— BEGIN Records supplied —
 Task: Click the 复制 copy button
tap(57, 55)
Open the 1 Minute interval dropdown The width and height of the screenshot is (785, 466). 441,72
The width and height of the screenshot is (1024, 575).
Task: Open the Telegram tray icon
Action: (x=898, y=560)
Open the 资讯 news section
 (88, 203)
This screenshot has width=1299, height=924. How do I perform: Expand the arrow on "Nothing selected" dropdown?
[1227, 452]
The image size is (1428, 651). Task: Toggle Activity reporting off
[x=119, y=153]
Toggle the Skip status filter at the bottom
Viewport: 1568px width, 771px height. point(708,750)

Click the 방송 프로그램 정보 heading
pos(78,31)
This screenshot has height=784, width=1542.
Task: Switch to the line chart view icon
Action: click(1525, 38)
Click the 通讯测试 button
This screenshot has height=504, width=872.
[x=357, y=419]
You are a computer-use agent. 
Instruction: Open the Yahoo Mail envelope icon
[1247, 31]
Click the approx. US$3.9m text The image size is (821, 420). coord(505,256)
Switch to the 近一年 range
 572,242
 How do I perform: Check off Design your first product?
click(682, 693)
— END Records supplied —
#### Problem statement
Repeat every line of the items above word for word, with nothing changed.

#### Result of this task
 Task: Click the 复制 copy button
tap(57, 55)
Open the 1 Minute interval dropdown The width and height of the screenshot is (785, 466). 441,72
The width and height of the screenshot is (1024, 575).
Task: Open the Telegram tray icon
Action: (x=898, y=560)
Open the 资讯 news section
 (88, 203)
This screenshot has width=1299, height=924. How do I perform: Expand the arrow on "Nothing selected" dropdown?
[1227, 452]
The image size is (1428, 651). Task: Toggle Activity reporting off
[x=119, y=153]
Toggle the Skip status filter at the bottom
Viewport: 1568px width, 771px height. point(708,750)

Click the 방송 프로그램 정보 heading
pos(78,31)
This screenshot has height=784, width=1542.
Task: Switch to the line chart view icon
Action: click(1525, 38)
Click the 通讯测试 button
This screenshot has height=504, width=872.
[x=357, y=419]
You are a computer-use agent. 
Instruction: Open the Yahoo Mail envelope icon
[1247, 31]
Click the approx. US$3.9m text The image size is (821, 420). coord(505,256)
Switch to the 近一年 range
 572,242
 How do I perform: Check off Design your first product?
click(682, 693)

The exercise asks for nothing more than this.